Budroni è risucchiato da un gruppo di volontari arrivati da Sennori, un paese vicino Sassari: sono tutti giovanissimi e guidati dal loro sindaco Roberto Desini. Che dice: «Abbiamo portato cibo e vestiti e siamo pronti a dare soccorso a chiunque ne abbia bisogno». Sono volontari non addestrati e disoccupati. I loro visi quasi infantili fanno tenerezza. Tutti si danno un gran da fare ma la macchina degli aiuti s'inceppa a ogni passo. Il coordinamento tra corpi diversi sembra un ostacolo insormontabile: ci sono Polizia, Carabinieri, Esercito, Protezione civile nelle sue tre articolazioni, Vigili del fuoco, Forestale, gli alpini e la Guardia di Finanza. Due grandi depositi, uno di vestiti e l'altro di viveri, sono stracolmi. Spiega l'assessore all'ambiente Giovanna Maria Spano: «Stiamo cercando un capannone libero alla zona industriale. È inutile che ci inviino cibi da cucinare, gli sfollati hanno bisogno di piatti pronti».

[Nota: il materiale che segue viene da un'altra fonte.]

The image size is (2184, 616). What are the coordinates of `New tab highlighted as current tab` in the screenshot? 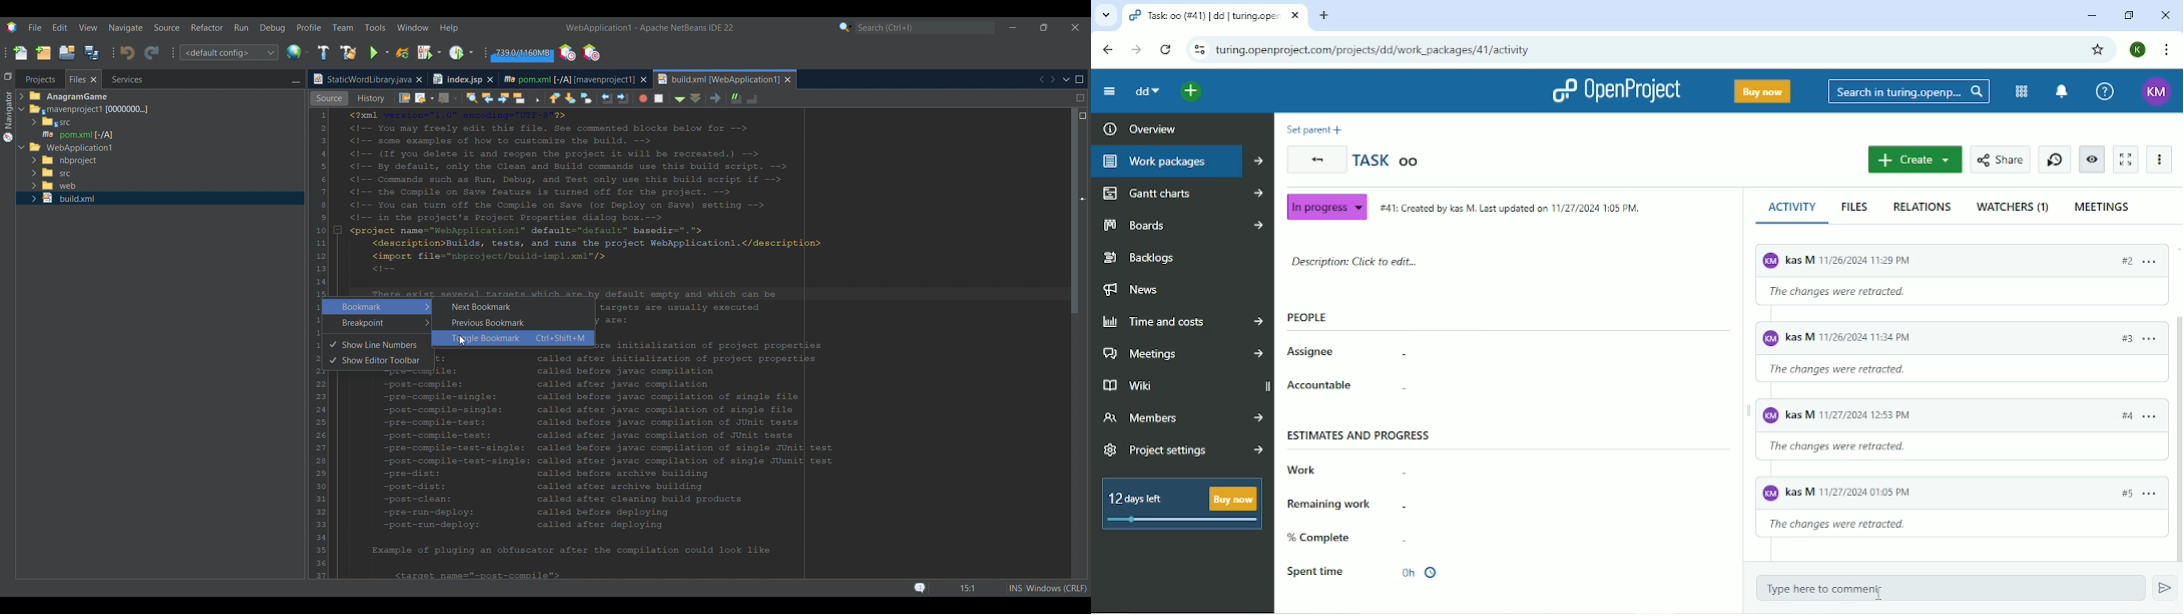 It's located at (718, 79).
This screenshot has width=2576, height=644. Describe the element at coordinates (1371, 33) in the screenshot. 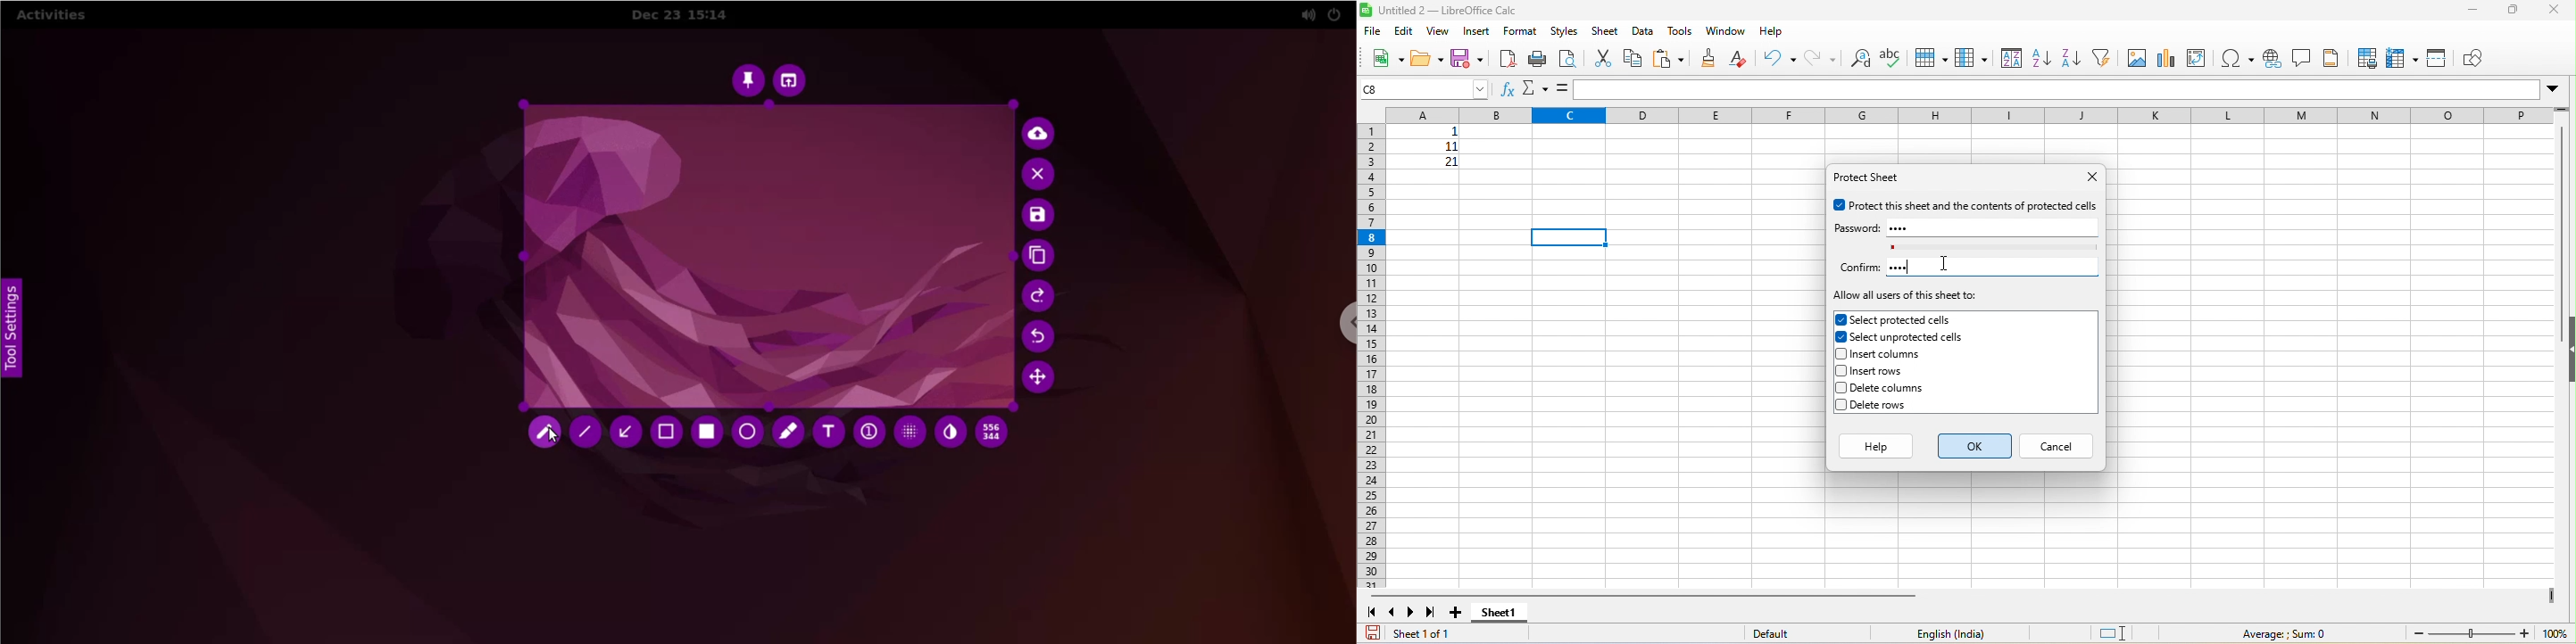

Di Olbia e degli anni in cui si è gonfiata fino ad esplodere, la Spano potrebbe scrivere un libro. Dice: «Qui si è arrivati a tombare e deviare il corso dei fiumi che attraversano la città per costruire, costruire, costruire. L'edilizia come unica leva di sviluppo. Olbia ha il record di dispersione scolastica in Sardegna. La Costa Smeralda e la sua ricchezza hanno alterato la percezione della realtà. Sembrava che la festa non dovesse finire mai. E in molti si sono illusi che fosse sufficiente lavorare tre mesi a Porto Cervo e a Porto Rotondo per campare senza far nulla il resto dell'anno».